Arbeitsauftrag A :: Gib aus den Zeilen zur Verortung per Pixelkoordinaten den Abschnitt unverändert wieder, der mit der ersten Zeile beginnt und mit der Zeile endet, die „(890, 516).“ enthält. Beide Grenzzeilen gehören dazu.

──────── Seitenauszug

Ein Athletenbericht von Susanne Haun zur Alpenüberquerung 2016:

 

"Mit dem Rad über die Alpen", was ein Traum! Doch mit sorgfältiger Planung und Organisation wird dieser Traum zur Wirklichkeit.

So überqueren 5 TVG Ausdauersportler mit dem MTB die Alpen. Als Begleitfahrerin unterstütz Silvia das Vorhaben mit ihrem Mercedes. Sehr schnell stellt sich heraus das Silvia die wichtigste Person der TVG-ler ist. Das komplette Fahrzeug dient als Transport für Gepäck, Werkzeug und allem was sie als Begleitfahrerin für nötig hält um uns MTB-ler bei bester Gesundheit und motiviert auf der Strecke zu wissen. Den Beifahrerplatz hat sie Carlos I gegeben, der ihr reichlich Herzklopfen und Schweiß beschert hat.

 

Greinau - Imst

60,9 km 1510 hm

Die MTBTour beginnt in Grainau am Fuße der wolkenverdeckten Zugspitze. Mit 2 km Einrollen geht es gleich heftig den Berg hinauf Richtung Eibsee. Nach einer schweißtreibenden ¾ Stunde leuchtet es türkisblau durch den dichten dunkelgrünen Wald und wir werden mit einer herrlichen Aussicht auf den unten liegenden See belohnt. Schon nach dieser Auffahrt ist uns klar, was uns die nächsten Tage erwartet. Das wird kein Ponyhof-Ausflug.

Bergab umrunden wir den Eibsee auf einem Panoramaweg, um dann zur Hochthörlehütte auf einer Schotterstraße hinaufzufahren, die auf 1459 m liegt. Ein kurzer Stop und dann der erste Downhill auf Asphalt, vorbei an der Talstation der Zugspitzbahn hinab nach Ehrwald (1020 m), weiter Richtung Fernpass und nach einer kurzen Abfahrt schauen wir auf den kristallklaren Fernsteinsee. Ein super Trail führt wieder abwärts und wir rollen durchs malerische Gurgltal unserem 1. Etappenziel Imst entgegen.

Silvia ist schon vor Ort und hat sogar dafür gesorgt dass alle Koffer auf den Zimmern sind. So ein Empfang ist Gold wert und wird gleich mit einem Bierchen und reichlich Kommentar gekrönt. Alle regenerieren sich in der Sauna und genießen den Luxus.

────────────────
──────── Bereitgestelltes Material

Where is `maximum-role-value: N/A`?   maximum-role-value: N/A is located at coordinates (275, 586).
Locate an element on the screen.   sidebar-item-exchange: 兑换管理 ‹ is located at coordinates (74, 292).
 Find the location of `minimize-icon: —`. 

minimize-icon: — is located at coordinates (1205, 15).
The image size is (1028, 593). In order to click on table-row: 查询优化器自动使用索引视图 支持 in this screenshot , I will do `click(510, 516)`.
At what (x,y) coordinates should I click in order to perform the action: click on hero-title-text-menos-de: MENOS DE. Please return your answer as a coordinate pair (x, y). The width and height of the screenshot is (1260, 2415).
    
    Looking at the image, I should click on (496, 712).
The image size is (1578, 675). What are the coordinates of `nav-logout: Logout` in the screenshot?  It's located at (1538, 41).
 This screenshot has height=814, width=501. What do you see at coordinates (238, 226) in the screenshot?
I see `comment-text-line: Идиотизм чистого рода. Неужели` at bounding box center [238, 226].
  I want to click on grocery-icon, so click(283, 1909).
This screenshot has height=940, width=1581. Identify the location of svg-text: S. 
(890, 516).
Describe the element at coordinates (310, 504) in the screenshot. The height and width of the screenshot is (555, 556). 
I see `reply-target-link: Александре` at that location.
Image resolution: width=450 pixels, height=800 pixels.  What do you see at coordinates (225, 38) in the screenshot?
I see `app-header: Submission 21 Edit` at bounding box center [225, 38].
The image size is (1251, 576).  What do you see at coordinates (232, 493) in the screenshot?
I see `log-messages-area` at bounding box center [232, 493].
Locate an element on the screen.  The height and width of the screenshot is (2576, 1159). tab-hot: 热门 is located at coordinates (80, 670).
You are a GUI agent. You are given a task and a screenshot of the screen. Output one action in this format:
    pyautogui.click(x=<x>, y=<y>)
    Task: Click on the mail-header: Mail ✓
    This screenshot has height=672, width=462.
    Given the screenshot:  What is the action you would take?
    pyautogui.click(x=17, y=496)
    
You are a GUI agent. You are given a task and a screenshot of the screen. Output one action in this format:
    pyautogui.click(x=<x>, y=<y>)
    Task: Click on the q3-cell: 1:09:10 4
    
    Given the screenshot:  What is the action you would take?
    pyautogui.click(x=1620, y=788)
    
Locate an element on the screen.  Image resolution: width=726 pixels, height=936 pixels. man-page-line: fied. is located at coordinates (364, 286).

────────────────

Arbeitsauftrag B :: Nenne alle Strecken- und Höhenangaben, die der Athletenbericht zur Alpenüberquerung mit einer Maßeinheit in Kilometern oder Metern angibt.

Endgültige Antwort A ::
Where is `maximum-role-value: N/A`?   maximum-role-value: N/A is located at coordinates (275, 586).
Locate an element on the screen.   sidebar-item-exchange: 兑换管理 ‹ is located at coordinates (74, 292).
 Find the location of `minimize-icon: —`. 

minimize-icon: — is located at coordinates (1205, 15).
The image size is (1028, 593). In order to click on table-row: 查询优化器自动使用索引视图 支持 in this screenshot , I will do `click(510, 516)`.
At what (x,y) coordinates should I click in order to perform the action: click on hero-title-text-menos-de: MENOS DE. Please return your answer as a coordinate pair (x, y). The width and height of the screenshot is (1260, 2415).
    
    Looking at the image, I should click on (496, 712).
The image size is (1578, 675). What are the coordinates of `nav-logout: Logout` in the screenshot?  It's located at (1538, 41).
 This screenshot has height=814, width=501. What do you see at coordinates (238, 226) in the screenshot?
I see `comment-text-line: Идиотизм чистого рода. Неужели` at bounding box center [238, 226].
  I want to click on grocery-icon, so click(283, 1909).
This screenshot has height=940, width=1581. Identify the location of svg-text: S. 
(890, 516).

Endgültige Antwort B :: 60,9 km, 1510 hm, 2 km, 1459 m, 1020 m